First, set constant the following constants in the memory blocks:
| Index | Value(hex) | Value (decimal) |
|---|---|---|
| 0 | 000000000 | 0 |
| 1 | 200000000 | 1 |
| 2 | 400000000 | 2 |
| others | 000000000 | 0 |
These values are used to test for aligmment issues in the pipeline.
| Iterations | Overflow | Real | Imaginary | x | y | Constant | wrx | wry | Active | Testing | |
|---|---|---|---|---|---|---|---|---|---|---|---|
| 1 | 0xFF | 1 | 0000000000 | 0000000000 | 5 | 5 | FFFFFFFFFF | 1 | 1 | 1 | pipeline lengths are in step |
| 2 | 0xFF | 0 | 0000000000 | 0000000000 | 1 | 1 | 0000000000 | 0 | 0 | 1 | Constants are added at the correct time |
| 3 | 0xFF | 0 | 5555555555 | 5555555555 | 0 | 0 | 0000000000 | 0 | 0 | 1 | Check that the early overflow is in step |
| 4 | 0xFF | 0 | 3FFFFFFFFF | 3FFFFFFFFF | 0 | 0 | 0000000000 | 0 | 0 | 1 | Check that the overflow is working |
| 5 | 0xFF | 0 | 1000000000 | 0800000000 | 0 | 0 | 0000000000 | 0 | 0 | 1 | Check that math works - output should be (0C00000000, 1000000000) |
| 6 | 0xFF | 0 | 1000000000 | 0800000000 | 1 | 1 | 0000000000 | 0 | 0 | 1 | Check that math works with constants - output should be (1C00000000, 1000000000) |
| 7 | 0xFF | 0 | 1800000000 | 1800000000 | 0 | 0 | 0000000000 | 0 | 0 | 1 | Check that overflow is working 1.5^2+1.5^2 = 4.5 |
Memory/Video Controller
Important note - for reliable operation you must turn on "Pack I/O Registers/Latches into IOBs" in the mapping properties, or add appropriate constraints.

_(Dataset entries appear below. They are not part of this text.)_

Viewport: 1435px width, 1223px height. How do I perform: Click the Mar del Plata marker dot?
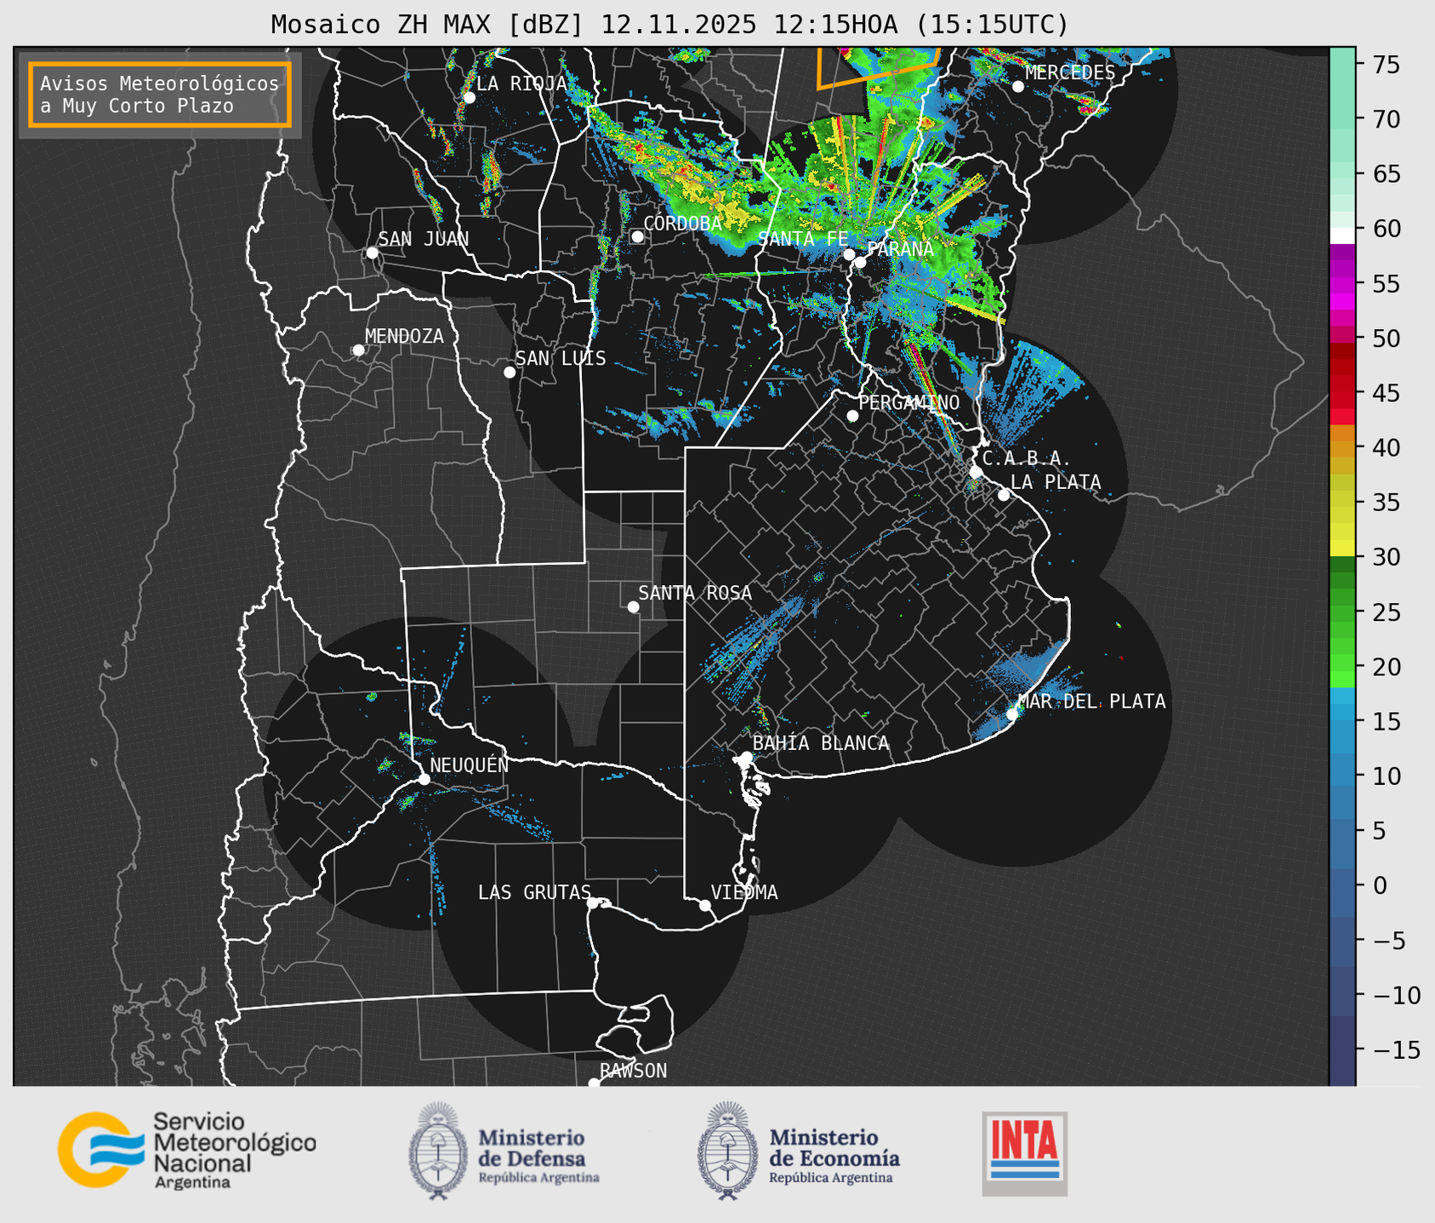1012,714
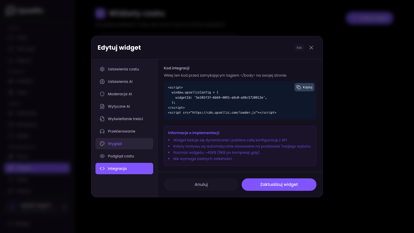Click the copy icon inside the Kopiuj button

[x=298, y=87]
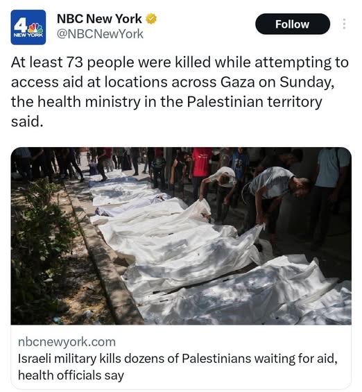The height and width of the screenshot is (392, 362).
Task: Open the NBC 4 New York profile avatar
Action: [28, 27]
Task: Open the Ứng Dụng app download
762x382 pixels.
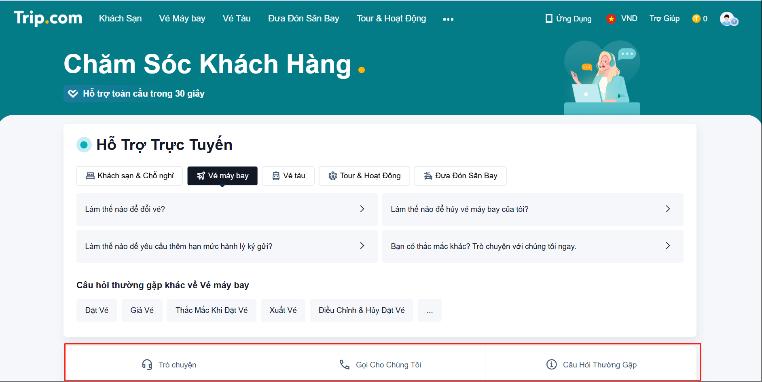Action: point(568,19)
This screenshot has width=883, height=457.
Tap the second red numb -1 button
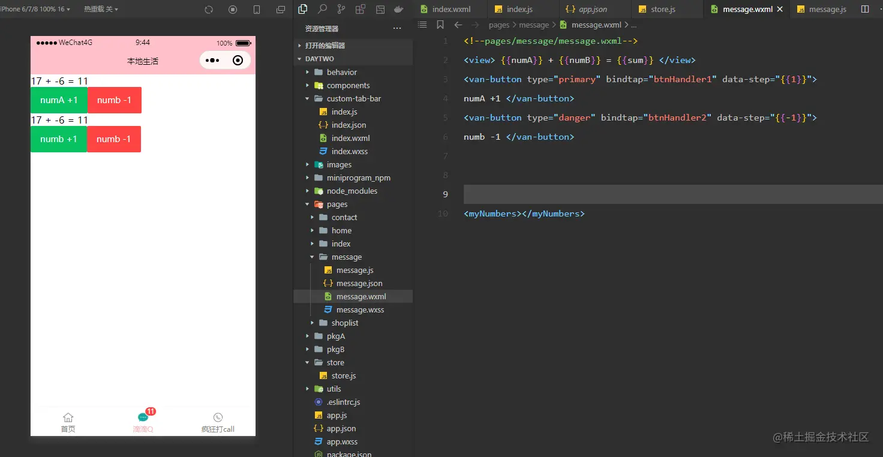point(113,139)
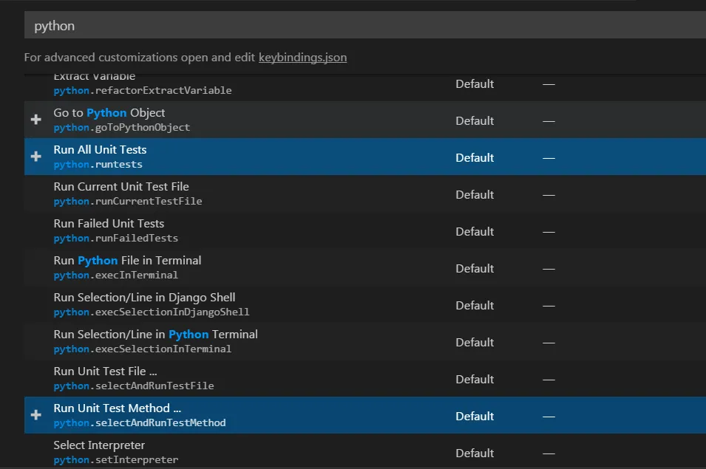
Task: Click plus icon beside Run All Unit Tests
Action: coord(35,157)
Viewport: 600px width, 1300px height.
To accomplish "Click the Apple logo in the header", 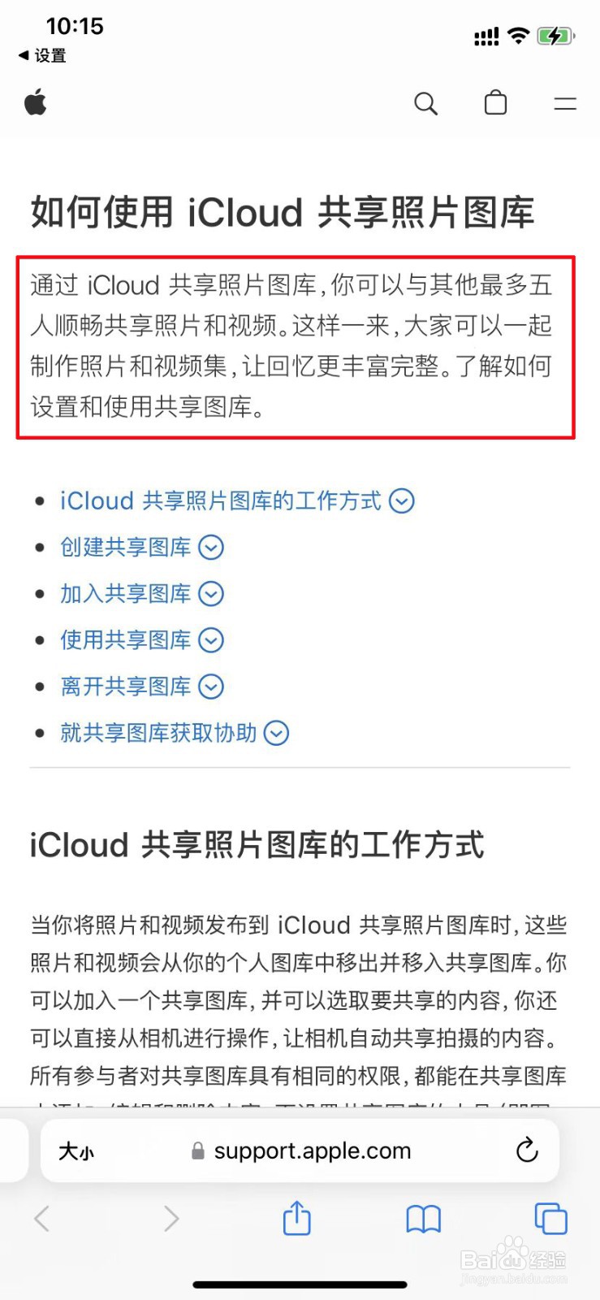I will click(36, 103).
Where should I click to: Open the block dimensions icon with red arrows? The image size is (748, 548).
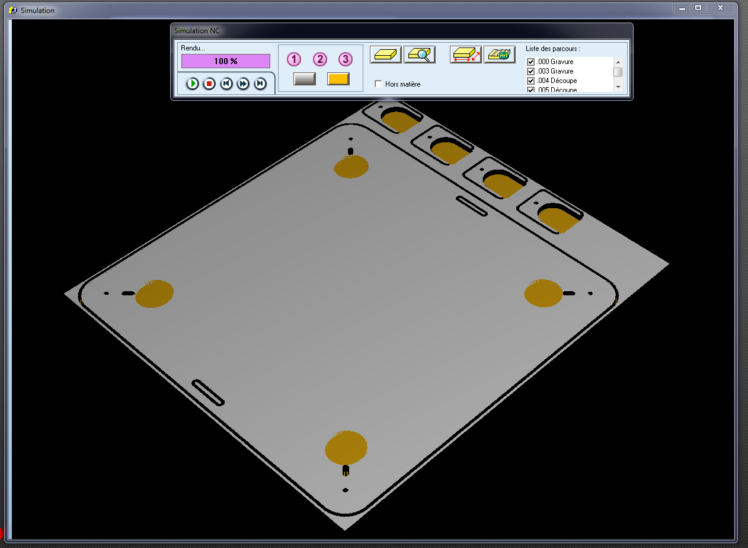(465, 55)
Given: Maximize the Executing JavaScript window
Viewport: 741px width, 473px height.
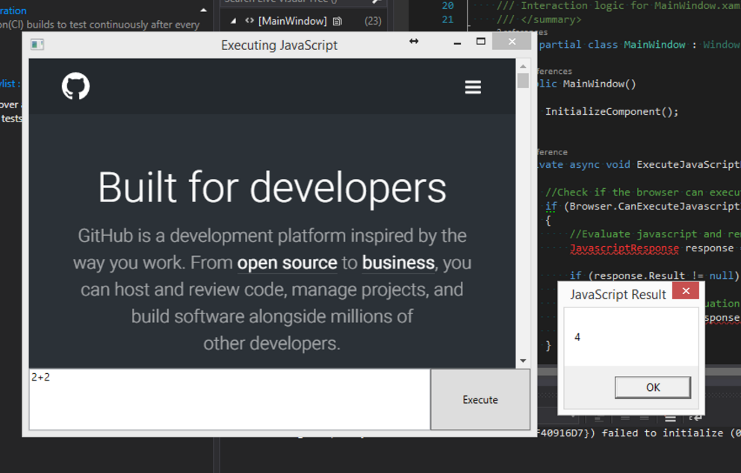Looking at the screenshot, I should [480, 42].
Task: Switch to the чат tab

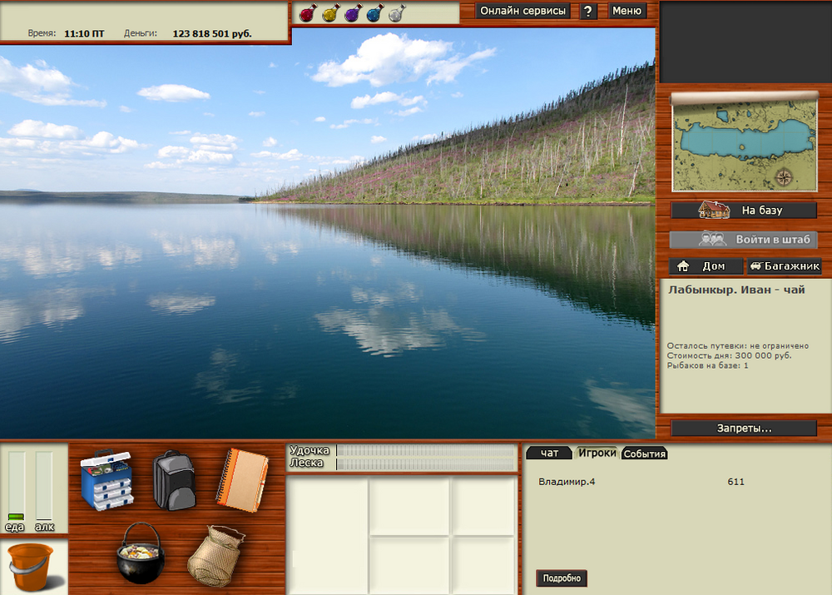Action: coord(549,453)
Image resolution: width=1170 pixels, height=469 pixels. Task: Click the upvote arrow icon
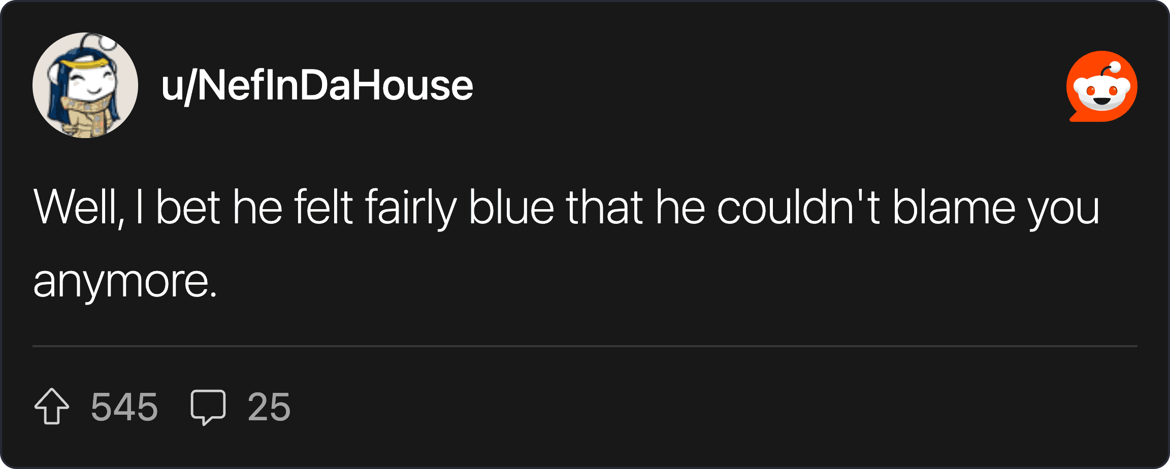pyautogui.click(x=52, y=406)
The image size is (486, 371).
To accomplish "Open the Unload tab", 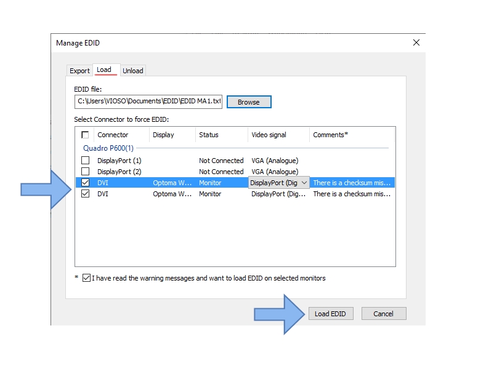I will click(132, 71).
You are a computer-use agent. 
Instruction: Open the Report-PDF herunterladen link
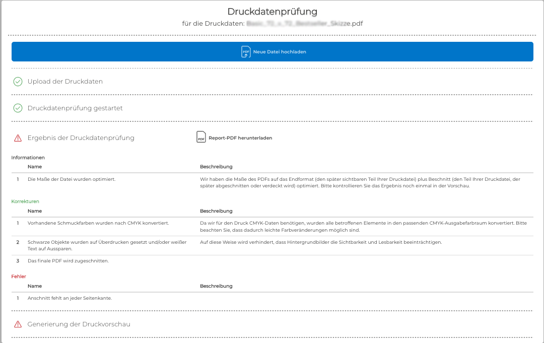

Without this the output signals may contain glitches that will cause intermittent errors.
The target board has fast static RAM on it - making it a lot easier to interface to. I need to perform byte writes, but as the Papilio Plus board doesn't support the UB/LB enable lines I am forced to do read-before-writes.
DSPfact_old_mem are the notes for a controller that requires support UB/LB signals.
Here are the memory cycles
Read from address
This is using "Read Cycle No. 1" from the data sheet:
| Cycle | nWE | nCE | nOE | Address | Data bus |
|---|---|---|---|---|---|
| 0 | 1 | 0 | 0 | Read Address | Z + latch |
Write to address
This is using "Write Cycle #2 - nWE controlled, nOE high during write" from the data sheet.
| Cycle | nWE | nCE | nOE | Address | Data bus |
|---|---|---|---|---|---|
| 0 | 0 | 0 | 1 | Write Address | Data |
| 1 | 1 | 0 | 1 | Write Address | Data |
Integrating with video memory requirements
I'm running everything outside of the calculation core at 80MHz. With the display running at 800x600 with a 40MHz pixel clock (see http://tinyvga.com/vga-timing/800x600@60Hz) requires one byte every 2 cycles, or one 16 bit word read every four cycles. Servicing the display will use half the available memory cycles (40MB/s).
As I want to do byte-wide writes, I also need to read the contents of a memory address, update the upper or lower byte then write it back. This will require a read cycle before every write, and the writes will effectively be single byte writes. This will only allow at most a 10MB/s write rate unless write combining is used.
Memory access pattern
This is the current memory access pattern - it differs from the one in the source archive:
- read data to be updated (1 cycle)
- read cycle for display (1 cycle)
- write the data being updated (2 cycles) I've since found an error that now means this can be done in one cycle
(the 'X's are generated by my SRAM test bench to indicate the SRAM access time)
Write throughput is 20MB/s, but memory throughput is
- 40MB/s reads for generating the video
- 40MB/s read before write (allowing byte writes)
- 40MB/s writes
- 120MB/s total
I've implemented it in four processes
- one to service the display
- one to service the memory buses and signals
- one to service the to control the tristate buffers on mem_data
- one to process the clock signal
Since working on this project I've written a small SRAM testbench which will help with simulation of this sort of thing.
Source files
All source files and a full ISE project are in File:Dspfract.zip. It is supplied as-is, use at your own risk!